From now on I will use term pointer both for not-null pointers and possible-null pointers. Just to avoid confusion with the mechanism I describe below.

You can declare a function parameter value with 3 types of constraints:

def foo(x MyClass)

is shorter form of:

def foo(val x MyClass)

The argument is passed by value and you have a guarantee you cannot change “x” inside “foo”. If you need speed and you know you work in single-threaded environment you could use a shortcut (both forms are shown):

def foo(ptr x MyClass)
def foo(ptr val x MyClass)

The argument is passed by pointer (fast), but since compiler guarantees the data is not changed inside a function, the only worry is whether the callee continues to work or not.

The second type:

def foo(var x MyClass)

The execution is slow (value is copied), you can change the value inside the function but the alterations do not leak outside.

And third one:

def foo(ref x MyClass)

Execution is fast and not only you can change the value inside, but any change is also visible outside the function (argument is passed via reference). However because a callee is affected you have to pass the argument consciously:

foo(ref x);

All the checking is done during compile time. However one constraint is missing — declaring a function which takes constant and forces callee it is constant as well. Too academic?

Consider creating a dictionary (a collection that maps keys on values). For fast retrieval usually a dictionary orders keys in some way — the algorithm is not important, all we know that keys are kept in some order, and dictionary uses this fact to skip a good portion of the keys when doing lookup. If you create dictionary and pass initial data, and then you change the keys on a callee side, the dictionary will not know about the change, and it won’t reorder the keys. Thus on next retrieval you can expect anything, which translates to “undefined behaviour”.
One way to solve this problem would be cloning all the keys, but this is inefficient and kills any attempt to optimize the algorithm (once you embed cloning in the dictionary you cannot get rid of it from the outside).

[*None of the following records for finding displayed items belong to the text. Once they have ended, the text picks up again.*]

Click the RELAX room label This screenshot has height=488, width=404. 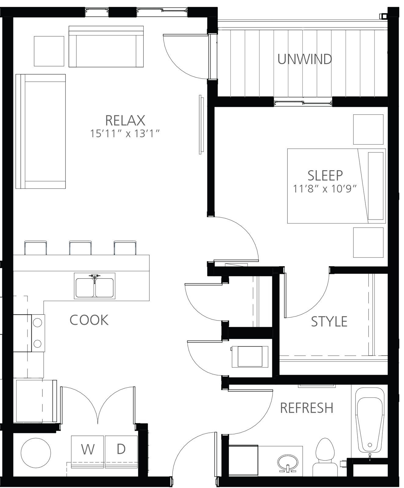click(x=125, y=120)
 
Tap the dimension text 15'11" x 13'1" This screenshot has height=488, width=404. click(x=125, y=134)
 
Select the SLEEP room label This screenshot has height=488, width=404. click(x=325, y=175)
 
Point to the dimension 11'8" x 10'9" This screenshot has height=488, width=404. click(x=325, y=189)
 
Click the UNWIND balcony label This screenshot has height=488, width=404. click(x=305, y=59)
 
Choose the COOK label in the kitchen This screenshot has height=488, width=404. click(x=89, y=320)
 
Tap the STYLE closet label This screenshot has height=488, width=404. click(x=329, y=321)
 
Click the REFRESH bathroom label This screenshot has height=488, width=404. click(x=307, y=408)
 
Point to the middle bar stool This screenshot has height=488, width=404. click(x=80, y=248)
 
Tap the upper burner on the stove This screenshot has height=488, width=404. click(x=38, y=322)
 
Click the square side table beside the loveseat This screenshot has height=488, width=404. click(x=49, y=51)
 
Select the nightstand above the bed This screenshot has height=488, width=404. click(x=368, y=129)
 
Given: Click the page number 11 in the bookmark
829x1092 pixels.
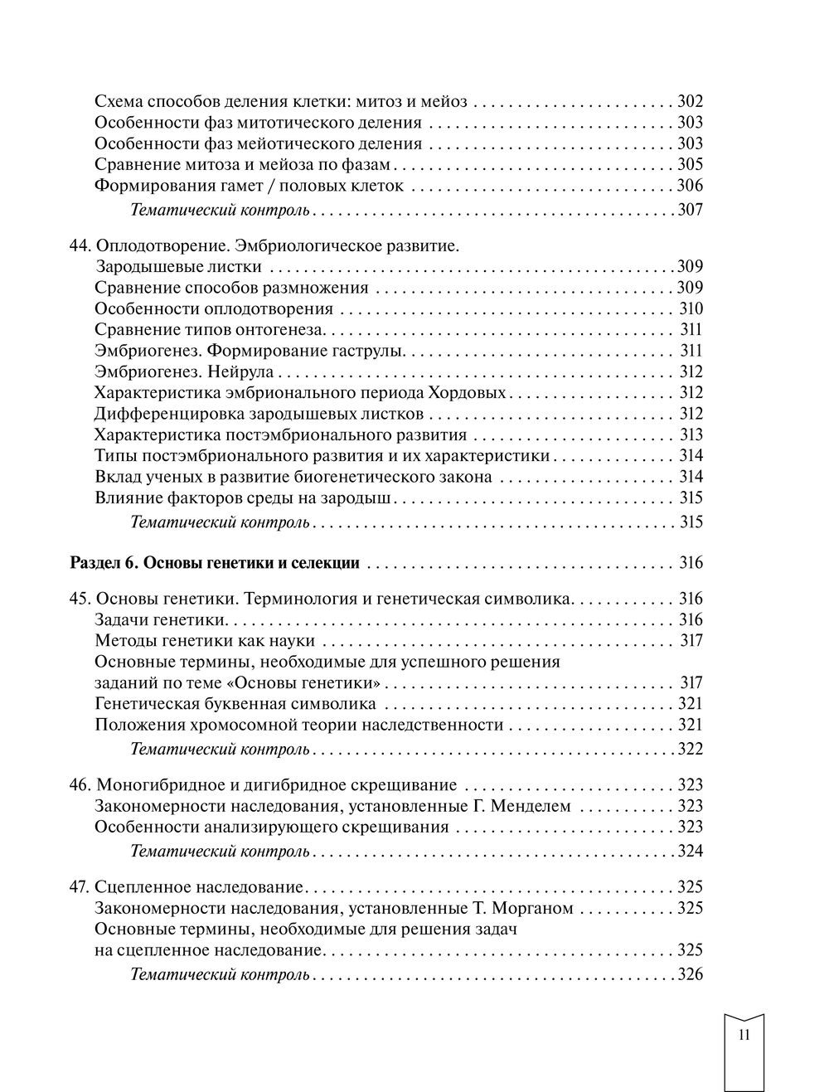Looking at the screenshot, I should (x=743, y=1035).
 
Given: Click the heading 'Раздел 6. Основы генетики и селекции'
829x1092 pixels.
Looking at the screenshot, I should (x=215, y=563).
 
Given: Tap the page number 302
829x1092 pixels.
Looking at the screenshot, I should (x=690, y=102).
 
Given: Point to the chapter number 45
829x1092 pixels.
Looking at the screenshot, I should (x=80, y=599).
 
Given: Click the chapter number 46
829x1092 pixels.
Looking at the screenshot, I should (x=80, y=784).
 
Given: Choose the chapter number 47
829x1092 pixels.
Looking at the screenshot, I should (x=80, y=886).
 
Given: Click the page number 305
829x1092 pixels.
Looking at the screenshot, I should (x=690, y=164).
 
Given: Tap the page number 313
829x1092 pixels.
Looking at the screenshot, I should (x=691, y=434).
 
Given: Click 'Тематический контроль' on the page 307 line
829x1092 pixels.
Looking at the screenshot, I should (x=221, y=210).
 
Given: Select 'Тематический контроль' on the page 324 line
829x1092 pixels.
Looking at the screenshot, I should (x=221, y=851).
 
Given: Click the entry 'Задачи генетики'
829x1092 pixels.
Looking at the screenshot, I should (x=161, y=619).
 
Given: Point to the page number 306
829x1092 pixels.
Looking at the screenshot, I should (x=690, y=186).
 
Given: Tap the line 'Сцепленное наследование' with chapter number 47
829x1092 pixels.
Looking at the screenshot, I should (x=200, y=886).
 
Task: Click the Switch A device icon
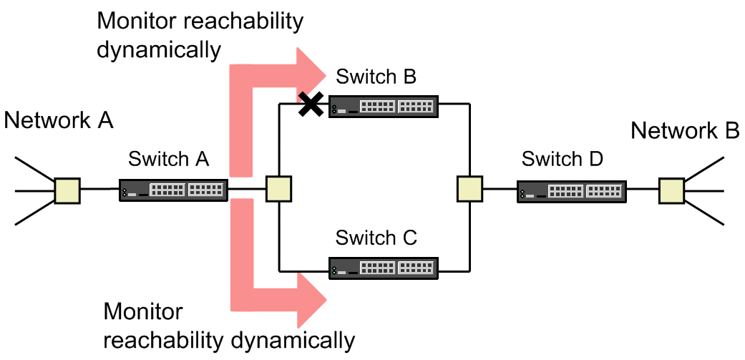coord(172,190)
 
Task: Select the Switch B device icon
coord(383,107)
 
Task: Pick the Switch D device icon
coord(571,190)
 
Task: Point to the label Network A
coord(59,120)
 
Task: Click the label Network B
coord(684,131)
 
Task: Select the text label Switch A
coord(169,159)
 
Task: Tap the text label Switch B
coord(376,77)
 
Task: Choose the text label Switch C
coord(376,238)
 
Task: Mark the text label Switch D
coord(563,159)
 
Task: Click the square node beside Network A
coord(67,190)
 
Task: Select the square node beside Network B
coord(671,190)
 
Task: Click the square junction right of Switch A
coord(278,190)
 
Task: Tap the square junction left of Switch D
coord(469,190)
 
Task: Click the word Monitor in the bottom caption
coord(143,312)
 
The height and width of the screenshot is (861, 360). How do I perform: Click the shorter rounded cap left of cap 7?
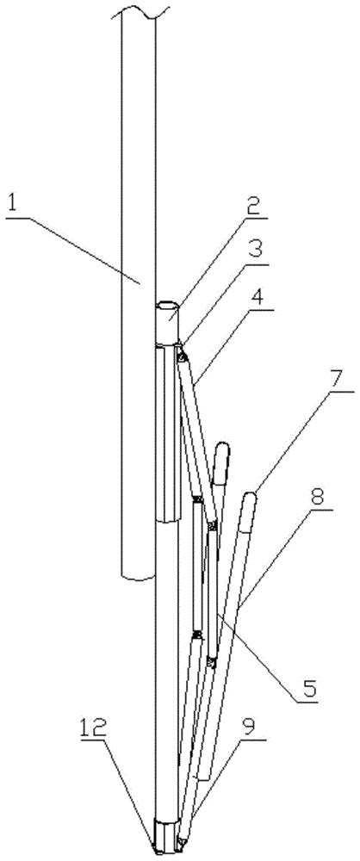click(x=221, y=462)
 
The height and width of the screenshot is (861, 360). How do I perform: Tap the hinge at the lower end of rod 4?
click(x=212, y=526)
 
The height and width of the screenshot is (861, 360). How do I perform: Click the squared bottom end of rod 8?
click(x=203, y=775)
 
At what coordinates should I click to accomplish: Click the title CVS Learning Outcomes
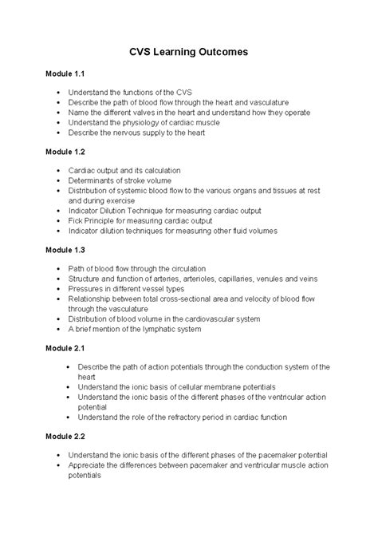pyautogui.click(x=189, y=51)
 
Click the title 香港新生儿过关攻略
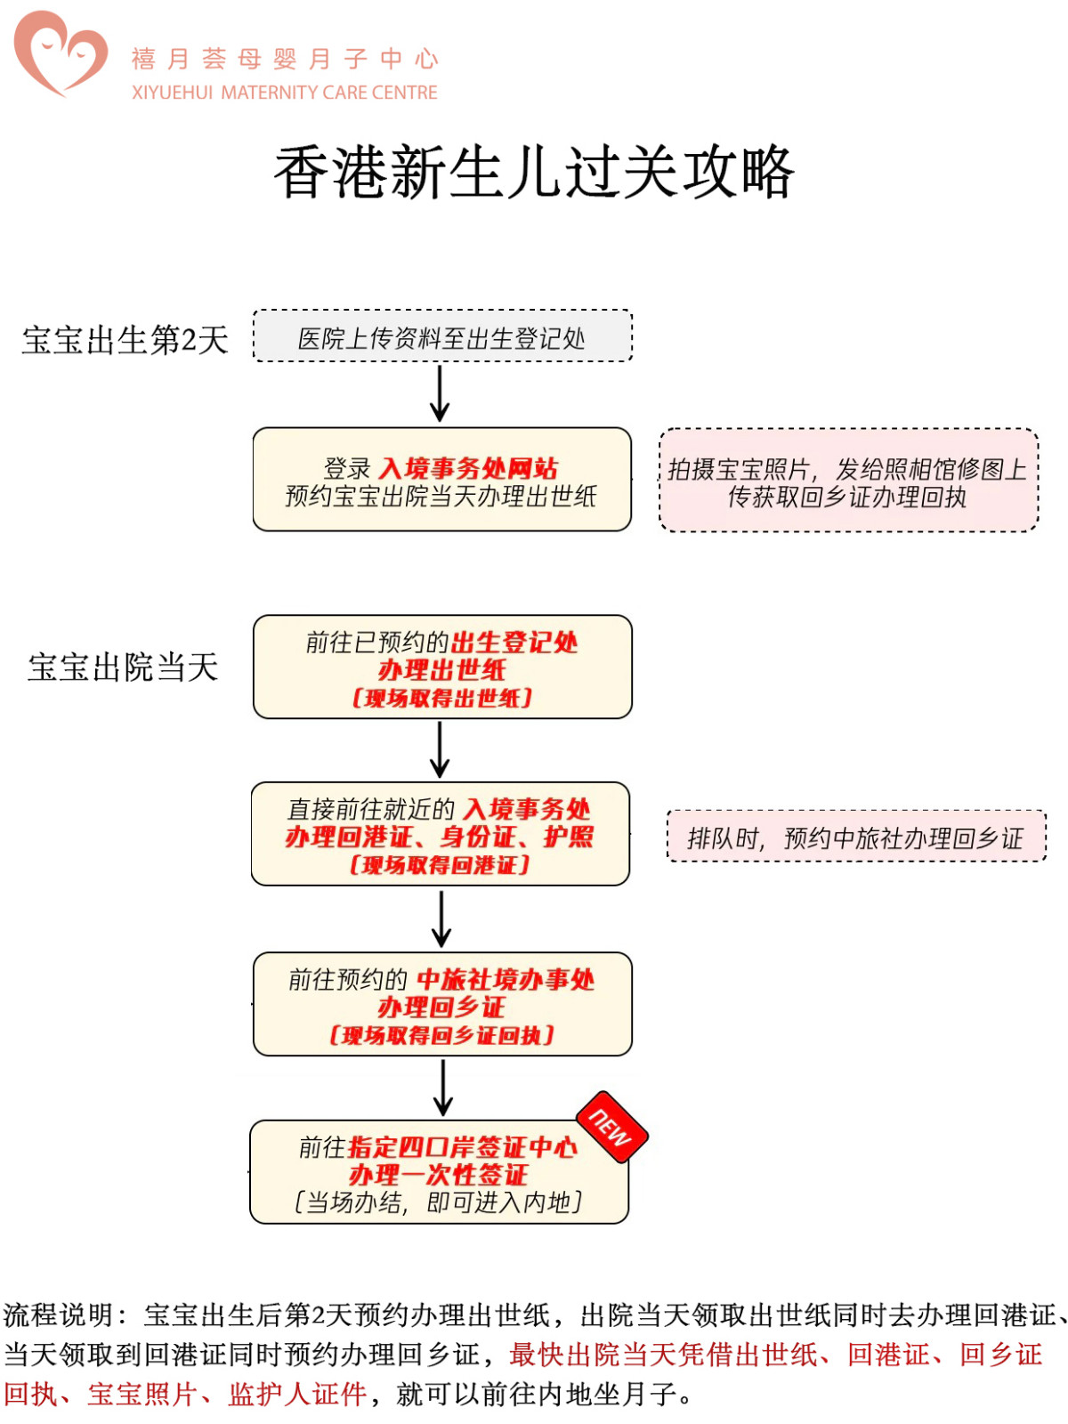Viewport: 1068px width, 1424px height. coord(533,172)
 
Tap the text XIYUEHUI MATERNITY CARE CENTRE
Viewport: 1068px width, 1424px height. coord(285,93)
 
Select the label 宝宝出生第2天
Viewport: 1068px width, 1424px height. coord(125,340)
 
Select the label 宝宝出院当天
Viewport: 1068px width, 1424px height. coord(123,667)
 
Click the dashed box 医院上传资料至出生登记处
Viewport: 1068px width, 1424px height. coord(442,337)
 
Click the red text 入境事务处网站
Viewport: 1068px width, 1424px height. coord(468,468)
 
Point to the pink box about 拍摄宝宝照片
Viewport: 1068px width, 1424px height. coord(848,481)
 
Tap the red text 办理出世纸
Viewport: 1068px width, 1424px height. coord(441,670)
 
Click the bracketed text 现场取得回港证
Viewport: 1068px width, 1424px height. coord(441,864)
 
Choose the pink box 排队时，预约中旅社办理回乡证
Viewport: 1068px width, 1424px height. coord(855,837)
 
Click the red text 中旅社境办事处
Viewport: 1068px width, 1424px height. coord(505,980)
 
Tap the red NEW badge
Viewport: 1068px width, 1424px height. coord(611,1127)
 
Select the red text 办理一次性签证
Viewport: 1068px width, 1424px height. coord(439,1175)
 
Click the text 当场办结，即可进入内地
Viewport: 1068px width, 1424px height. coord(439,1202)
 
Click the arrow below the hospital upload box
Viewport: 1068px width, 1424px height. coord(440,393)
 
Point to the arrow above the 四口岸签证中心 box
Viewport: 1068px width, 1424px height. coord(442,1088)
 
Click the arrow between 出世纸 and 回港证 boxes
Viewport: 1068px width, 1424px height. coord(440,749)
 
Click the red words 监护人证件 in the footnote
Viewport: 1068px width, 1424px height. coord(297,1394)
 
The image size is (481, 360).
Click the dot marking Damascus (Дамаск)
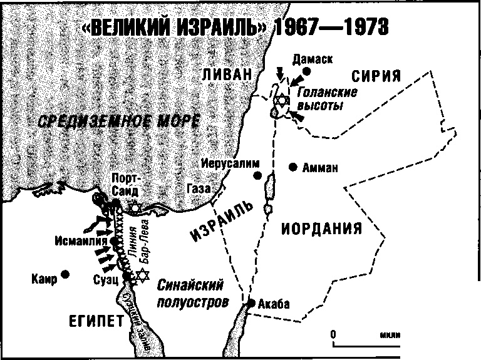pos(306,72)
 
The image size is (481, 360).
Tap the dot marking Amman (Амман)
pos(292,167)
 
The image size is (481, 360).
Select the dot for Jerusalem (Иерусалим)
pos(257,176)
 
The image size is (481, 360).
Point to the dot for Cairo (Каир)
pos(65,274)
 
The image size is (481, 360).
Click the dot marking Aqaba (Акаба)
pos(251,303)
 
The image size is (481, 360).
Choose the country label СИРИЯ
pos(376,76)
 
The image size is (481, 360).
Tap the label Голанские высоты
pos(326,99)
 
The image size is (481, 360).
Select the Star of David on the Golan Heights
pos(282,101)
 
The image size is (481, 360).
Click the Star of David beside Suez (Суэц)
pos(143,275)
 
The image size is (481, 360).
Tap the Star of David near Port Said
pos(133,208)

So far I see two ways to solve this — either add another constraint:

def foo(const x MyClass)

Meaning — I cannot change “x” inside, and I also require “x” is constant outside. In other words, the value has to be generally constant, not just in local scope. Since it is const two ways it can by passed silently via pointer (fast); note that passing the data explicitly by pointer (“ptr val”) does not give a guarantee on true constness.

Or go Ruby way and provide a method ”freeze” that would lock object against writing. I prefer the first approach (enforced during compilation) but I am not sure whether this is doable, it looks suspiciously tempting.

I like the idea of setting constraints on both sides, however even in this post I already see too rich syntax. Those constraints are much better if they are triggered automatically — for example knowing the call is done synchronously or not (for 100%) could allow automatic optimization how to pass data efficiently, by pointer or by value.